PROBLEM STATEMENT: Update the lines from the one containing "The image size is (1024, 625)." through the one containing "Looking at the screenshot, I should click(x=689, y=264)." by changing "Apply Changes" to "Save Changes", leaving everything else as is. Return only those lines.

MATERIAL SUPPLIED:
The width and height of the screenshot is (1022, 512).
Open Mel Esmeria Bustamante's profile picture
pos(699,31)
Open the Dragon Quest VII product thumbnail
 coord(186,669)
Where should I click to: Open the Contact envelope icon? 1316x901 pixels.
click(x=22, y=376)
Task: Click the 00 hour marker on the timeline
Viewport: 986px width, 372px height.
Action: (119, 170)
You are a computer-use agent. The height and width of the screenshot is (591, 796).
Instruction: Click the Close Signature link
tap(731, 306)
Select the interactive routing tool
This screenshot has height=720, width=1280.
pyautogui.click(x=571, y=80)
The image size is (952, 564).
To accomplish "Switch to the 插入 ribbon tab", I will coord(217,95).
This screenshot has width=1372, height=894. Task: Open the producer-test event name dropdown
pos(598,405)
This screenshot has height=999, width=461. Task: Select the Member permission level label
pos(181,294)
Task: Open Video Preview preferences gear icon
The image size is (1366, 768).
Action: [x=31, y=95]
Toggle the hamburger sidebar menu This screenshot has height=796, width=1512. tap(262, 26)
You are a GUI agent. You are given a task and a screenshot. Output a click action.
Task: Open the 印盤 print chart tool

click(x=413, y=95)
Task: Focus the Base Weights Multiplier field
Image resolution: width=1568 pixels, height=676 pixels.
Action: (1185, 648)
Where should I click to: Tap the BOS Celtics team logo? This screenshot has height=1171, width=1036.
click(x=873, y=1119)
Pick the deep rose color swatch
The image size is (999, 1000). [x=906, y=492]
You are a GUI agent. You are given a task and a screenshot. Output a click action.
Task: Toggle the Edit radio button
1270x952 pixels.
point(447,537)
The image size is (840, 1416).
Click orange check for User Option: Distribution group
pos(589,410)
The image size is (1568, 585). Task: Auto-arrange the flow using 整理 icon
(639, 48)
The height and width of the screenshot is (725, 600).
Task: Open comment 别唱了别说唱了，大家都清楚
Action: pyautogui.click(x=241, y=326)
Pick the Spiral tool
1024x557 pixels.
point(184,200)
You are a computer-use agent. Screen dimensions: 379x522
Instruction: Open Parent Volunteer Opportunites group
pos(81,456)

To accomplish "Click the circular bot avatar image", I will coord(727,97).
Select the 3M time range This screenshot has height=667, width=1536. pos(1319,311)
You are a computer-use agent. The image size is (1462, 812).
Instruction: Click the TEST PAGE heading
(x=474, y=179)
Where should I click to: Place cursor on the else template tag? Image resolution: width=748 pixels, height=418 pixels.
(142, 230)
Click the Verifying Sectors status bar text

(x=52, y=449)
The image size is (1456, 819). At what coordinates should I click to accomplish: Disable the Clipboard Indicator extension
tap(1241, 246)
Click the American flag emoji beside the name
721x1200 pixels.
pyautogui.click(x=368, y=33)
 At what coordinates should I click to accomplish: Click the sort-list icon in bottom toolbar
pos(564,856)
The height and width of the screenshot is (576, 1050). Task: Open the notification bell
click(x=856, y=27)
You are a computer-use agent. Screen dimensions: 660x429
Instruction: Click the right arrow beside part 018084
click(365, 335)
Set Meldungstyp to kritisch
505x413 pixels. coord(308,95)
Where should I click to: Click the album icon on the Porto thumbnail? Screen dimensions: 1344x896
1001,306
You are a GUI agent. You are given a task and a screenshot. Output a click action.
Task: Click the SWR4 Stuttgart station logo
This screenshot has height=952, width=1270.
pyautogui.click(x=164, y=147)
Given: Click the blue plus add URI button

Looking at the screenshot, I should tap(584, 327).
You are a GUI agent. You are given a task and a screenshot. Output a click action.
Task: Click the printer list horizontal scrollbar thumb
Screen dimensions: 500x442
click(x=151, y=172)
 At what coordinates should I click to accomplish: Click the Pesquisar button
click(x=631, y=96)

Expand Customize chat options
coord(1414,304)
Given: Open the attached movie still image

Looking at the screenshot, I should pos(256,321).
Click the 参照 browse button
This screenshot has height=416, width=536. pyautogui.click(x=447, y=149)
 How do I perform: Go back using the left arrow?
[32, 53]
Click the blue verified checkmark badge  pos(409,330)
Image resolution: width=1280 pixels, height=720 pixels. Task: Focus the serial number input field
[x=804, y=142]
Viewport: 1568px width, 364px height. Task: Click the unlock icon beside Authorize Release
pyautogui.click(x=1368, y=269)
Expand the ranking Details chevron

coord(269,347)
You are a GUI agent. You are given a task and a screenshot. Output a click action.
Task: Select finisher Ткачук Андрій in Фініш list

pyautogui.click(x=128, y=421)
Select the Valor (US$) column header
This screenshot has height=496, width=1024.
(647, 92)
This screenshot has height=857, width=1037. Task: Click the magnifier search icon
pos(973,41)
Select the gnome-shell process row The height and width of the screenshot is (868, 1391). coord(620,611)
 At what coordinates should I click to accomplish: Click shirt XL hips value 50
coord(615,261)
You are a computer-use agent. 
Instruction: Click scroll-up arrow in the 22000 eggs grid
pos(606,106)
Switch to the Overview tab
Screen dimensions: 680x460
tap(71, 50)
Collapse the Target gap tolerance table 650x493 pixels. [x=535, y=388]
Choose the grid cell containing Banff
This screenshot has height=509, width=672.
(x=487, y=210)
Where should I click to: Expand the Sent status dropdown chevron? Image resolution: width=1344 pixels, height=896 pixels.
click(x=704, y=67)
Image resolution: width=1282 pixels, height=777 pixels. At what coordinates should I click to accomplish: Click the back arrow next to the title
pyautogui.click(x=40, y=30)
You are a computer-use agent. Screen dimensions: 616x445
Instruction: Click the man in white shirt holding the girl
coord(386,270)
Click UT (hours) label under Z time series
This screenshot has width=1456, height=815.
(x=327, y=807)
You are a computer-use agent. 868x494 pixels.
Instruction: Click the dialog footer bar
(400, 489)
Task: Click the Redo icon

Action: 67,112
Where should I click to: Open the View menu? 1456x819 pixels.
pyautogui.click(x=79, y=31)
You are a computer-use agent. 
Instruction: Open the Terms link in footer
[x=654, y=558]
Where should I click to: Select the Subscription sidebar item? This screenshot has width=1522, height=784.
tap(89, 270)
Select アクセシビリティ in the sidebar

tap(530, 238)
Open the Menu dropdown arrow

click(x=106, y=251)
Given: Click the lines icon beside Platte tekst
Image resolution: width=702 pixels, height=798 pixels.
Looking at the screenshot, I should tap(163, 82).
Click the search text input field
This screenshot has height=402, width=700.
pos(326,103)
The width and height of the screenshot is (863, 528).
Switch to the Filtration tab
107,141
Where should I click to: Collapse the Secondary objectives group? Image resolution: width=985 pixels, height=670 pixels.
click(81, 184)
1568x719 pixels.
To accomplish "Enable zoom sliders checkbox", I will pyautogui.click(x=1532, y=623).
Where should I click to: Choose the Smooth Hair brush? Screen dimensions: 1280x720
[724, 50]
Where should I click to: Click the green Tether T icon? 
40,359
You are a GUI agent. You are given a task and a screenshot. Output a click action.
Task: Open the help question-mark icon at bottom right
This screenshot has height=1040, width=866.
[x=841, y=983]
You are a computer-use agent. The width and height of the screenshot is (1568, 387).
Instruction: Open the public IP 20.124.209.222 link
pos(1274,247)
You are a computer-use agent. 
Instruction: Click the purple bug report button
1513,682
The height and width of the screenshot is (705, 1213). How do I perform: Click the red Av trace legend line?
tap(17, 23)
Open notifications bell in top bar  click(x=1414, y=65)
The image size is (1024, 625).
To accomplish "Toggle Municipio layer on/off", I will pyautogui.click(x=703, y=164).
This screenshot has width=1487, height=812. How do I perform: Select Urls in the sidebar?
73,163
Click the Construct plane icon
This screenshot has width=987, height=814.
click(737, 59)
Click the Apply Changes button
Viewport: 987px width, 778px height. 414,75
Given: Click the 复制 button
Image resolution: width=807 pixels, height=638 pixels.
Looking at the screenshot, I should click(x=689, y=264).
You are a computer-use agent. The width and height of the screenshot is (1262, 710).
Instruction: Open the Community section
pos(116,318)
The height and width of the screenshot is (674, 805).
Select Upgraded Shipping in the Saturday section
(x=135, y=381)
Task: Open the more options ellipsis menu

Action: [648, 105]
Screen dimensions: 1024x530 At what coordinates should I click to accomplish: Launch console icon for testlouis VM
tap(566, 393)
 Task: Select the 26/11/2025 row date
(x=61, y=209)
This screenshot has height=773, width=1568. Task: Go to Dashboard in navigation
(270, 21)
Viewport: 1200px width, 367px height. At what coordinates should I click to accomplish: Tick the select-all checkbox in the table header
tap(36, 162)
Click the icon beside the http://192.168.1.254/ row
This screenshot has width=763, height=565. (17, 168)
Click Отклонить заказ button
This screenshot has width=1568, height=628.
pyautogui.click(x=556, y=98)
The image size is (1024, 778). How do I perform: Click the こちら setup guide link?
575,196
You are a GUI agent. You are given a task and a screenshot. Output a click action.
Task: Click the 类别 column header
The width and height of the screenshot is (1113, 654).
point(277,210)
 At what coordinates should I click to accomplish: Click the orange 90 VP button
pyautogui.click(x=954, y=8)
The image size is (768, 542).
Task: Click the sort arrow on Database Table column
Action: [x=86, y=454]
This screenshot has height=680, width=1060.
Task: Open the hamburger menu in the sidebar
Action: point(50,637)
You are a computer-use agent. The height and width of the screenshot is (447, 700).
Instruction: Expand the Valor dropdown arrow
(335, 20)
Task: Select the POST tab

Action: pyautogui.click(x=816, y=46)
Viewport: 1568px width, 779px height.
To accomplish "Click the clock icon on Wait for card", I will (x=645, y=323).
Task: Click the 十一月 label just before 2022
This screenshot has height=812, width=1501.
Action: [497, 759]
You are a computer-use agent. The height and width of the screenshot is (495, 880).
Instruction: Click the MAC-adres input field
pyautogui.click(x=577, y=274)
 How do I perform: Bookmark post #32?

FULL ANSWER:
The image size is (1024, 625).
To accomplish "Toggle Municipio layer on/off", I will pyautogui.click(x=703, y=164).
This screenshot has width=1487, height=812. How do I perform: Select Urls in the sidebar?
73,163
Click the Construct plane icon
This screenshot has width=987, height=814.
click(737, 59)
Click the Save Changes button
Viewport: 987px width, 778px height. 414,75
Given: Click the 复制 button
Image resolution: width=807 pixels, height=638 pixels.
Looking at the screenshot, I should click(x=689, y=264).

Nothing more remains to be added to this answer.